Extracellular vesicles produced by bone marrow mesenchymal stem cells overexpressing programmed death‐ligand 1 ameliorate dextran sodium sulfate‐induced ulcerative colitis in rats by regulating Th17/Treg cell balance through PTEN/PI3K/AKT/mTOR axis

Background and Aim Programmed death‐ligand 1 (PD‐L1) was involved in regulating Th17/Treg cell balance in ulcerative colitis (UC). Extracellular vesicles (EVs) from genetically modified bone marrow mesenchymal stem cells (BMSCs) can serve as a stable delivery system to overexpress PD‐L1. The study was designed to evaluate the therapeutic mechanism of BMSC‐EVs overexpressing PD‐L1 (PD‐L1‐EVs) on ulcerative colitis. Methods Experimental model of UC was established in rats by drinking 5% dextran sulfate sodium (DSS). Apoptosis‐related proteins, inflammatory response‐related factors and oxidative stress related mediators were detected.
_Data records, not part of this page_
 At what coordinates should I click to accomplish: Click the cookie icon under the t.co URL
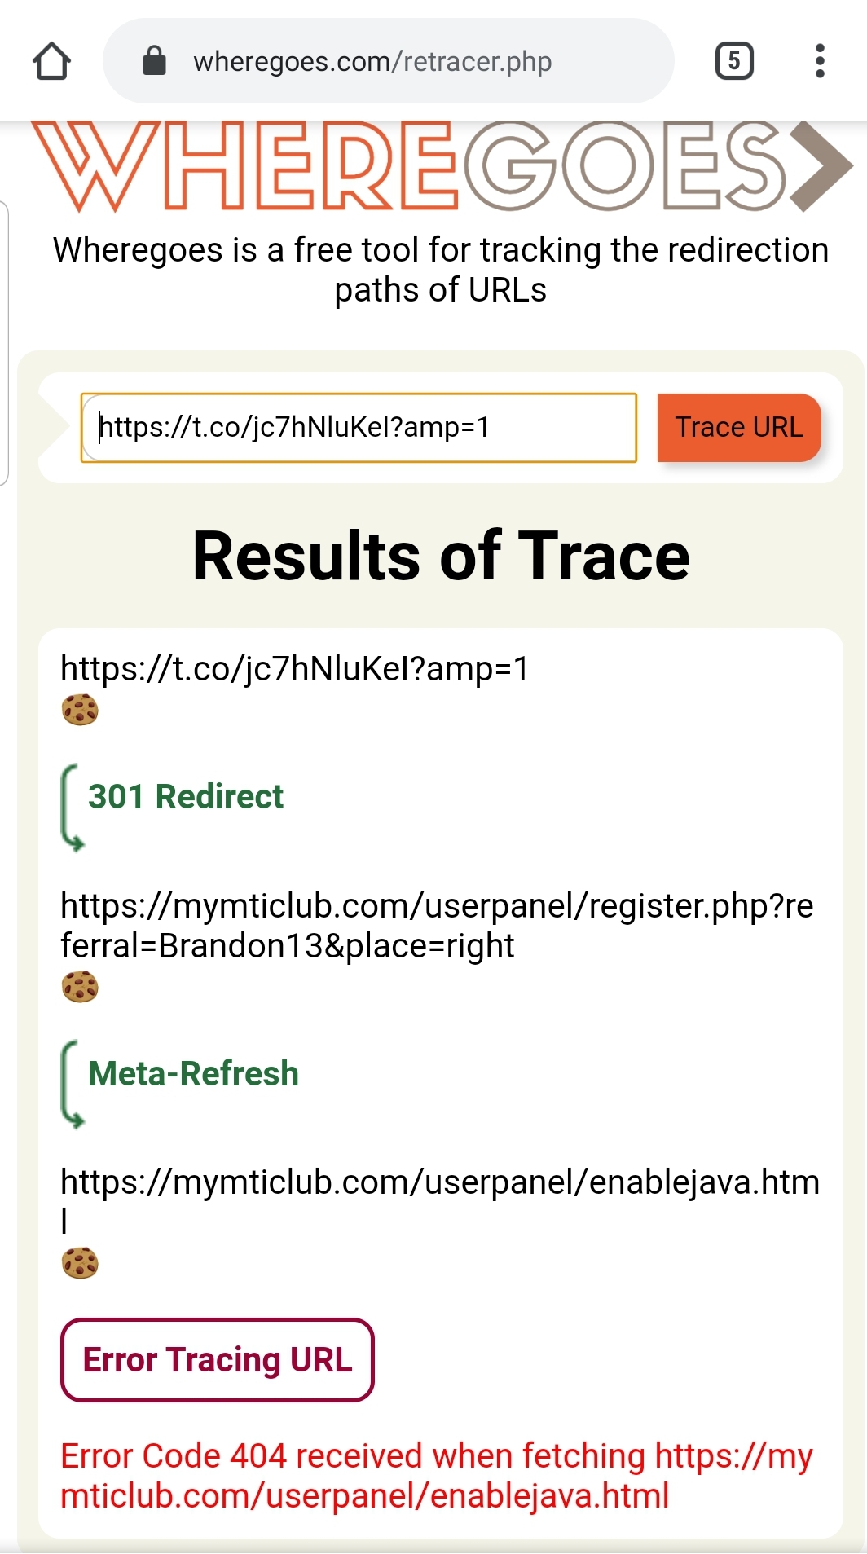[80, 710]
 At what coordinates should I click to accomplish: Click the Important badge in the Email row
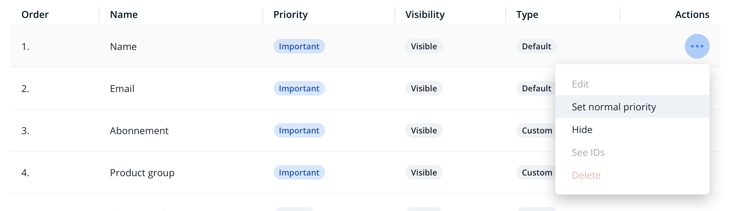tap(299, 88)
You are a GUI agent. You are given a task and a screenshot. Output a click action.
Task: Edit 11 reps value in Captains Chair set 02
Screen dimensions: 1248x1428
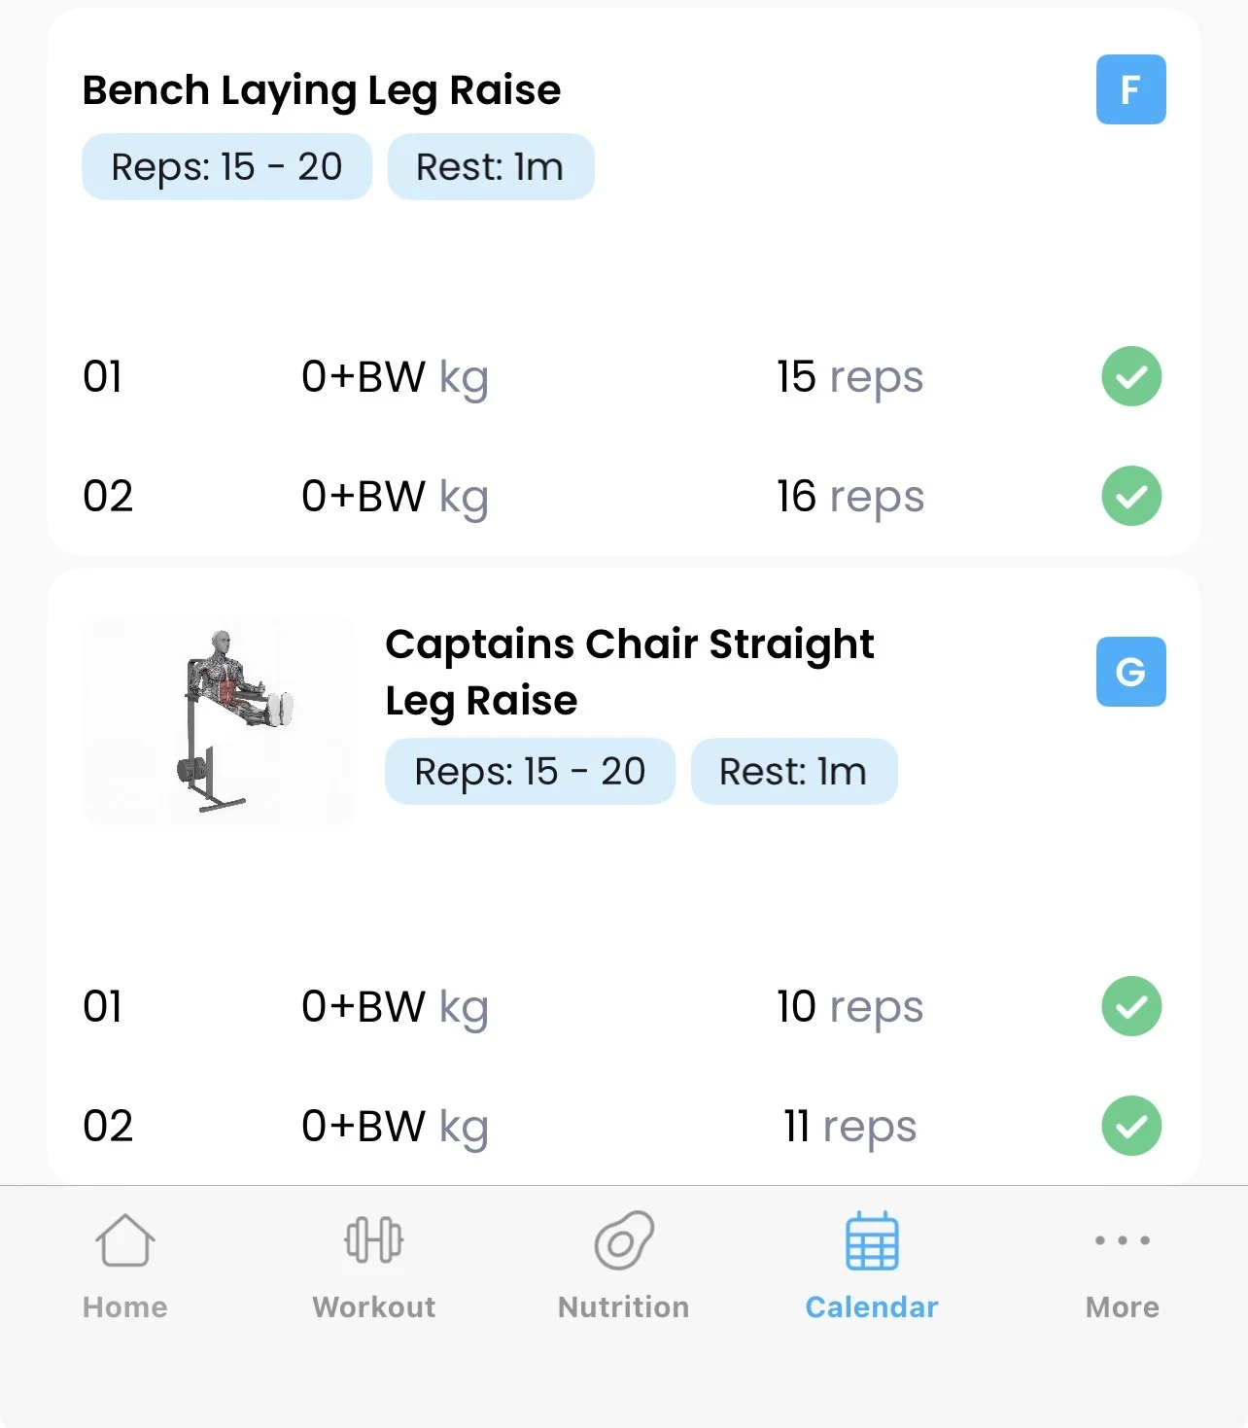[x=849, y=1127]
Westernblot was used to detecte key proteins in the PI3K/AKT signaling pathway and its downstream effectors. The CD4 + Foxp3 + Treg cells and CD4 + IL‐17A + Th17 cells in spleen and mesenteric lymph nodes (MLNs) was detected by flow cytometry. Results PD‐L1‐EVs significantly alleviated the manifestations and pathological damage of UC rats by inhibiting the expression of IFN‐γ, IL‐1β, IL‐8, IL‐6, IL‐2, BAX, NF‐κB, TNF‐α, MPO, and MDA, and up‐regulating the expression of IL‐4, BCL‐2, SOD, and GSH. Furthermore, the proportions of Th17 cells were decreased and that of Treg cells were upregulated by PD‐L1‐EVs treatment. PTEN inhibitors (bpv) partially abolished the inhibitory effect of PD‐L1‐EVs on PI3K‐AKT signaling and impaired the therapeutic efficacy of PD‐L1‐EVs. Conclusions PD‐L1‐EVs mitigated colonal inflammation, apoptosis and oxidative stress through blocking the activation of PI3K/Akt/mTOR pathway and regulating the balance of Th17/Treg cells.